*Exercise input:*

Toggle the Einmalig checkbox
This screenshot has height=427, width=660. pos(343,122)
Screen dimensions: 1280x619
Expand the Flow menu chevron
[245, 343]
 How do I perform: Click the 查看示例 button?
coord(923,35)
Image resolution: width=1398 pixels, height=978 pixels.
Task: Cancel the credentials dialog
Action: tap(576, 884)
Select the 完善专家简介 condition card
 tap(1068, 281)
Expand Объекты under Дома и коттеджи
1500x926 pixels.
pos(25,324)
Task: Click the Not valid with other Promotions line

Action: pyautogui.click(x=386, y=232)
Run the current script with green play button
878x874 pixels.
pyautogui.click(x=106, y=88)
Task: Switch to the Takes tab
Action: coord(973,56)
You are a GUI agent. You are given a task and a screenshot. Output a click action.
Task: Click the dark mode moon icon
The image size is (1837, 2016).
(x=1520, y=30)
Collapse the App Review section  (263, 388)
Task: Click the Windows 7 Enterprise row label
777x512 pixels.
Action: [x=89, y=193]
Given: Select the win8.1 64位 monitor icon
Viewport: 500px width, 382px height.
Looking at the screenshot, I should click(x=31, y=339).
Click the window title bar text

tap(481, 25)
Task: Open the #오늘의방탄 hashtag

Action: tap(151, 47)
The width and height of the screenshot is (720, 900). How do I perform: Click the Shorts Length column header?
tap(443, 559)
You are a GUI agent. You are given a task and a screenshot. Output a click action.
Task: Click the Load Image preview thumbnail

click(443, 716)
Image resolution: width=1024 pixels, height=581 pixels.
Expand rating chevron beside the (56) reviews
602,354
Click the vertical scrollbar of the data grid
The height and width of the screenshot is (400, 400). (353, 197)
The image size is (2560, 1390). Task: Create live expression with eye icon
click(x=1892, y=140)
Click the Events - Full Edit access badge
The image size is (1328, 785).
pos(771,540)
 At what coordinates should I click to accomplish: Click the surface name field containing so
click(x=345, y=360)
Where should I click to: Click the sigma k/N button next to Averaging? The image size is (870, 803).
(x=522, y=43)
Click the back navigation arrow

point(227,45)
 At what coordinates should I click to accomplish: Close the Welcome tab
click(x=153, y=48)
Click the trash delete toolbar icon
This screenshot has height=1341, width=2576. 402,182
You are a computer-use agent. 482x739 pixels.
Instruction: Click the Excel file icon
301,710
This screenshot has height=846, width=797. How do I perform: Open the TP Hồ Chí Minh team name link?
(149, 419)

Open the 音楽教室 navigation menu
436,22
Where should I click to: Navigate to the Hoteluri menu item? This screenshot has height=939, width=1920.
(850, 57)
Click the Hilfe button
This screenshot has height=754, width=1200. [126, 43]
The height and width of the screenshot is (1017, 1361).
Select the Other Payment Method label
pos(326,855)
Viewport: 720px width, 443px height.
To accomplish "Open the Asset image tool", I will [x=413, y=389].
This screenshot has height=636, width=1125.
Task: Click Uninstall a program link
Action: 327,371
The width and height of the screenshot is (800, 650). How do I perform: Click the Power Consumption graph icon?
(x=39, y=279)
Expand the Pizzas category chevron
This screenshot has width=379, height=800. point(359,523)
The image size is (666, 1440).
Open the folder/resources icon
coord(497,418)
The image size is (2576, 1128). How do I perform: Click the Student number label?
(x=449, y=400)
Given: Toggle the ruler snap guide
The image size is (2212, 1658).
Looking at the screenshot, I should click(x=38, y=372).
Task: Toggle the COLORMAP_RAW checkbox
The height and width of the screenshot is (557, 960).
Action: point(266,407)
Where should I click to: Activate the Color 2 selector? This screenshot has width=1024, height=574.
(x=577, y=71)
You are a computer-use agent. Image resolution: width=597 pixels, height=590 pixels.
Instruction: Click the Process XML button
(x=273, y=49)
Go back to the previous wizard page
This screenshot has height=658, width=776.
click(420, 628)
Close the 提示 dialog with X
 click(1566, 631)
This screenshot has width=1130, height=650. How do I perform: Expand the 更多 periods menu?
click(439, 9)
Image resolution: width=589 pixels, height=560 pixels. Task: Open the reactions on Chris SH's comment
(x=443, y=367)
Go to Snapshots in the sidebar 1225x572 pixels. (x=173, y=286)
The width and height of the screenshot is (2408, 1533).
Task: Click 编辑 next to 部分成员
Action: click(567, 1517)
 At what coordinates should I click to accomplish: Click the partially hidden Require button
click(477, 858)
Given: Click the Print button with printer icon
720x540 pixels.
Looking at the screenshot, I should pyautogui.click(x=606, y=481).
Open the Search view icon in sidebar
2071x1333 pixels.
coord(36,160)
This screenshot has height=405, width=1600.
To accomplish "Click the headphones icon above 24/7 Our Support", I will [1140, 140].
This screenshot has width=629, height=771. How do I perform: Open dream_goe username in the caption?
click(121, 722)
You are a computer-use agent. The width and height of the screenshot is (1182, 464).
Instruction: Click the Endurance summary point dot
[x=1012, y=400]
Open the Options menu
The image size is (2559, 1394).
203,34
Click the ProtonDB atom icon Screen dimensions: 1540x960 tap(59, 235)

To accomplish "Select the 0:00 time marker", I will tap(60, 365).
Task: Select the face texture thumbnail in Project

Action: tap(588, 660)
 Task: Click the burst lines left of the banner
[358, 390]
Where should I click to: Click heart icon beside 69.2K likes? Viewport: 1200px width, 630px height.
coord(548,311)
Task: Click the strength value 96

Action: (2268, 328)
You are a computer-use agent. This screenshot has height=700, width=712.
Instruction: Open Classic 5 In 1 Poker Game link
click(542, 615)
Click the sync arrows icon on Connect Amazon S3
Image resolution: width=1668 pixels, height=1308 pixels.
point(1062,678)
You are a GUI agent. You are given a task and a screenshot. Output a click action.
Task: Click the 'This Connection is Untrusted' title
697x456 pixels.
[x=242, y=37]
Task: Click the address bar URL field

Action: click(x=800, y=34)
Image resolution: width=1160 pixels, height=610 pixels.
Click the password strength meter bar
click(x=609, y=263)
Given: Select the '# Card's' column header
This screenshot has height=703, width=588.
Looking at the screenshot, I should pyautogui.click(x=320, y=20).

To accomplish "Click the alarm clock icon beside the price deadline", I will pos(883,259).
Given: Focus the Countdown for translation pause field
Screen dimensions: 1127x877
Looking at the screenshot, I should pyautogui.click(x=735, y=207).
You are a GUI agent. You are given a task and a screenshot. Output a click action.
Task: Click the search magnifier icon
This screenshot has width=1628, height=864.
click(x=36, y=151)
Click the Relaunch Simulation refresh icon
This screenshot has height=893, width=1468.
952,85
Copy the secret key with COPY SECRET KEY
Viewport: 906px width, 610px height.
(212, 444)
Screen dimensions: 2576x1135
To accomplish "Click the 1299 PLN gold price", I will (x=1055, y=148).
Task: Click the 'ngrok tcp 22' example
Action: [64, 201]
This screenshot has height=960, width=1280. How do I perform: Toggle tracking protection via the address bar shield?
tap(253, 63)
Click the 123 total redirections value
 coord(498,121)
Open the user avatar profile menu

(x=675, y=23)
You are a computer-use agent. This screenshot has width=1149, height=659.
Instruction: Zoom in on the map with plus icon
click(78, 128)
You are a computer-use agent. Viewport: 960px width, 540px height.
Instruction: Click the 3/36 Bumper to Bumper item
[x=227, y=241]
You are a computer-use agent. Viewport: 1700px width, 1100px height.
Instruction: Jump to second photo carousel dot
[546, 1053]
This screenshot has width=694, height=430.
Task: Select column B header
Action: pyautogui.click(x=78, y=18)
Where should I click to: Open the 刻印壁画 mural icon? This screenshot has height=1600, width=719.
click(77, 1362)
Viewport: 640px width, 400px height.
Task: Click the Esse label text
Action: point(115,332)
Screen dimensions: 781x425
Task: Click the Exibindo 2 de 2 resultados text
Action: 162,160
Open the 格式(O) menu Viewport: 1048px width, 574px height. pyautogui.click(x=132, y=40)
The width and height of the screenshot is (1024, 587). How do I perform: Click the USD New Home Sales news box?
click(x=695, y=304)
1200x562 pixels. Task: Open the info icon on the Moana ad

*Objective:* Pick out every line of the material above that contains the word "computer", and copy each one.

*Output for this exercise:*
You are a computer-use agent. 482x739 pixels.
You are a computer-use agent. Image resolution: width=597 pixels, height=590 pixels.
You are a computer-use agent. The width and height of the screenshot is (1182, 464).
You are a computer-use agent. This screenshot has height=700, width=712.
You are a computer-use agent. This screenshot has width=1149, height=659.
You are a computer-use agent. Viewport: 960px width, 540px height.
You are a computer-use agent. Viewport: 1700px width, 1100px height.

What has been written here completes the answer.